Global Stocks Tumble Further Amid Doubts About China


Global stocks on Monday picked up where they left off last week, with markets falling sharply in Europe and Asia, led by another big sell-off in China.

Investors' concerns over China's economic slowdown and a souring view of emerging economies have rattled financial markets around the world in recent days, and showed no signs of letting up.

Commodities also suffered. Futures for Brent and United States crude oil fell to their lowest point in more than six years on concerns about possible weaker demand from Asia amid a general oversupply.

In China, the benchmark Shanghai composite index closed 8.5 percent lower, erasing all of the gains it had made in an extraordinary run-up this year.

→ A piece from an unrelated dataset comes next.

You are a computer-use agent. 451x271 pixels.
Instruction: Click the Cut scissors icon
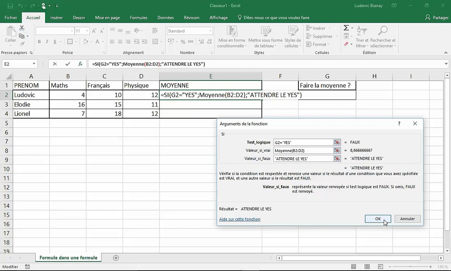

In Europe, stocks fell sharply at the open. The Euro Stoxx 50, a barometer of eurozone blue chips, dropped 2.1 percent in midday trading, while the FTSE 100 in London fell 2.22 percent and the DAX in Germany fell 2.15 percent. The overall decline took the broad European market down to its lowest level since mid-January.

Trading in Standard & Poor's 500 futures indicated that Wall Street was headed for a downturn at the opening bell in New York. The S. & P. 500 fell 3.2 percent on Friday.

In the oil market, futures contracts for West Texas crude slid 3.5 percent to $39.04 a barrel, while contracts for the European benchmark Brent crude fell 3.7 percent to $43.80 -- its first time below $45 since March 2009.

Philippe Gijsels, head of research at BNP Paribas Fortis Global Markets in Brussels, said the danger posed by the China crisis to developed economies was illustrated by the news that companies like Volkswagen and General Motors were slowing production in China, while the countries that depend on commodity exports were being hurt by the Chinese central bank's currency devaluation.

Still, Mr. Gijsels said, there was no sense that an apocalyptic sell-off was at hand, with the United States and European economies considered strong enough to withstand a bout of turmoil.

"We see this as a very nasty correction,'' he said, "not the start of a new bear market."